### Task brief
Copy out the material line for line, starting with the line containing "Viewport: 1467px width, 890px" and going on through the line containing "Action: [2108, 623]".

### Information provided
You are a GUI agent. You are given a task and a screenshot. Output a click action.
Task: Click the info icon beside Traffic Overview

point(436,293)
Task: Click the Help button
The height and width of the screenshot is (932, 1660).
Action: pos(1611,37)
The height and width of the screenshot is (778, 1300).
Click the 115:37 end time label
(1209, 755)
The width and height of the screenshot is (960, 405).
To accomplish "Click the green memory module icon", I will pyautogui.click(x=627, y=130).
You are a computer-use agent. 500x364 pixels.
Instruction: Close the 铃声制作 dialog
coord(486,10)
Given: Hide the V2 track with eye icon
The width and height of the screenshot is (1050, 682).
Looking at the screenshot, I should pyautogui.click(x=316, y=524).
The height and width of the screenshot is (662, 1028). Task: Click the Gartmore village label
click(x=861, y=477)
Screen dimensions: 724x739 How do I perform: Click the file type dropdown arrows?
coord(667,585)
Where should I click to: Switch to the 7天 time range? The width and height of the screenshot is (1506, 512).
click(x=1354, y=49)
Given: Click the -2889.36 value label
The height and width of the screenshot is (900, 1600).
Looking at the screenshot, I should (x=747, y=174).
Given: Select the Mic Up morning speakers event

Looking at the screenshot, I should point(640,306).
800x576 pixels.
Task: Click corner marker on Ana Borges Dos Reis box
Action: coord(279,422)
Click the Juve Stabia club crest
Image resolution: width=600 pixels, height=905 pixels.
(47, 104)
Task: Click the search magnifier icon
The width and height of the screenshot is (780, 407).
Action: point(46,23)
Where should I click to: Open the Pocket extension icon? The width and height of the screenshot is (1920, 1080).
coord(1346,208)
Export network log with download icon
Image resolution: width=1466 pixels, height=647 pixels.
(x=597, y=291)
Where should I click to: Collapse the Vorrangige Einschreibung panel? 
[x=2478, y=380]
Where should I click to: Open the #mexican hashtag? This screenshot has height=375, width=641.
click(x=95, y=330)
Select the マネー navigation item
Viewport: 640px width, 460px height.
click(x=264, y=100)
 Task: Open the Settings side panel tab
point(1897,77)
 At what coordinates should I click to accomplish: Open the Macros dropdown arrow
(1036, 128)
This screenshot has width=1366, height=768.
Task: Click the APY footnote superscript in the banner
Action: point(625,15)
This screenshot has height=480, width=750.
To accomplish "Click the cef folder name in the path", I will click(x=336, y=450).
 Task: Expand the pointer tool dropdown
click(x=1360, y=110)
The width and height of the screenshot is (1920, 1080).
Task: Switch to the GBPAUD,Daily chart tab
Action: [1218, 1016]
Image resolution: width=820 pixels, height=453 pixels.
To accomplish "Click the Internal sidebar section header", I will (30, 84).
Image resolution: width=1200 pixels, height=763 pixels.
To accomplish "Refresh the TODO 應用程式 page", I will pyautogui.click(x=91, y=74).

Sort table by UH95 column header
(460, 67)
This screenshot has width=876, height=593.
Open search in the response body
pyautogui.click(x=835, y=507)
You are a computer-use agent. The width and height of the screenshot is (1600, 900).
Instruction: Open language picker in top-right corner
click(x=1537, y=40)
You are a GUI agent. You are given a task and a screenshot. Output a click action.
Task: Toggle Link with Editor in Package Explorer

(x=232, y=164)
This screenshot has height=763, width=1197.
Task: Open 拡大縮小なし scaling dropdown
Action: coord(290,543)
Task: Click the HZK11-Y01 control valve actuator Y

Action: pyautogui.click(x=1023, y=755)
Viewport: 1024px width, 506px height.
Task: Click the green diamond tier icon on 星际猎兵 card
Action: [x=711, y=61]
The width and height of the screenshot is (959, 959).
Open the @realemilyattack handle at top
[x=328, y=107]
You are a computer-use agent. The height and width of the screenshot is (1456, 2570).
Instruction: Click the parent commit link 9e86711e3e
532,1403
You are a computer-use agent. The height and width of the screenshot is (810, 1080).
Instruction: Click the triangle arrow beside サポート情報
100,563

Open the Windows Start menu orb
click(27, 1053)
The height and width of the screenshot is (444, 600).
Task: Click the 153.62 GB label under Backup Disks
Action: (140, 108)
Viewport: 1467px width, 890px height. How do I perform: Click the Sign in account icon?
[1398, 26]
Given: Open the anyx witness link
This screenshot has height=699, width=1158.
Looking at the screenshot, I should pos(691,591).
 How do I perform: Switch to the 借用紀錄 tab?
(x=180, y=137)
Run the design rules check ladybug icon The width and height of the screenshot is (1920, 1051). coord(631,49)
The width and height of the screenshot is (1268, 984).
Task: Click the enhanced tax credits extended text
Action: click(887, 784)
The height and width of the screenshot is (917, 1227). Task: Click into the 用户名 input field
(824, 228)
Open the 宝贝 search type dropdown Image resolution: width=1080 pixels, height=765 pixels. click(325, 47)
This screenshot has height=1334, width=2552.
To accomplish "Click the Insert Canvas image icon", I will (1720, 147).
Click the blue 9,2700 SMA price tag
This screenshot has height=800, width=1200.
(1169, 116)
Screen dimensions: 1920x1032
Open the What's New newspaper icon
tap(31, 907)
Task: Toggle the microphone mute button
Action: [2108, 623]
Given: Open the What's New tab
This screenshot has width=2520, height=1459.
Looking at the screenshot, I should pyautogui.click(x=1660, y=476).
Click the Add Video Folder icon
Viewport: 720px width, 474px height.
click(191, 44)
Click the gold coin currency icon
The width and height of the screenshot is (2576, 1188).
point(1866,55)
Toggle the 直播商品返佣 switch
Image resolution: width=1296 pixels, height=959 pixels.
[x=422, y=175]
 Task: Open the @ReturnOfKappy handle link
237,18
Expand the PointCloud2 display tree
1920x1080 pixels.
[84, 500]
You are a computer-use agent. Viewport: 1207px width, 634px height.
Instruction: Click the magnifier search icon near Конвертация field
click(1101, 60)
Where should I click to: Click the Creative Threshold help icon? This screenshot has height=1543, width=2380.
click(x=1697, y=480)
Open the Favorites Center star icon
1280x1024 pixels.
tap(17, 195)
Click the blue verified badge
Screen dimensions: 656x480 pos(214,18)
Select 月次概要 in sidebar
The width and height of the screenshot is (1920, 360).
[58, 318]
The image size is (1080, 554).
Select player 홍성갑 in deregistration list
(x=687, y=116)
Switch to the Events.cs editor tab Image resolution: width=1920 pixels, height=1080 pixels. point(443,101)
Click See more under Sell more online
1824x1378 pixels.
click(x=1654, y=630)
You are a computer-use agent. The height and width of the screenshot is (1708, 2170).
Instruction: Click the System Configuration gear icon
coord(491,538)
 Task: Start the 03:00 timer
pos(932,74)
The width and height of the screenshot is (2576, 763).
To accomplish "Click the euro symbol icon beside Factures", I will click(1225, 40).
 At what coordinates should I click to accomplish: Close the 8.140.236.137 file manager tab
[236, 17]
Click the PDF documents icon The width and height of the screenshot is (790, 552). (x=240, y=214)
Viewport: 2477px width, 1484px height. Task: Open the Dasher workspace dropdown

### Result of the task
Viewport: 1467px width, 890px height. How do I perform: Click the Sign in account icon?
[1398, 26]
Given: Open the anyx witness link
This screenshot has height=699, width=1158.
Looking at the screenshot, I should pos(691,591).
 How do I perform: Switch to the 借用紀錄 tab?
(x=180, y=137)
Run the design rules check ladybug icon The width and height of the screenshot is (1920, 1051). coord(631,49)
The width and height of the screenshot is (1268, 984).
Task: Click the enhanced tax credits extended text
Action: click(887, 784)
The height and width of the screenshot is (917, 1227). Task: Click into the 用户名 input field
(824, 228)
Open the 宝贝 search type dropdown Image resolution: width=1080 pixels, height=765 pixels. click(325, 47)
This screenshot has height=1334, width=2552.
To accomplish "Click the Insert Canvas image icon", I will (1720, 147).
Click the blue 9,2700 SMA price tag
This screenshot has height=800, width=1200.
(1169, 116)
Screen dimensions: 1920x1032
Open the What's New newspaper icon
tap(31, 907)
Task: Toggle the microphone mute button
Action: [2108, 623]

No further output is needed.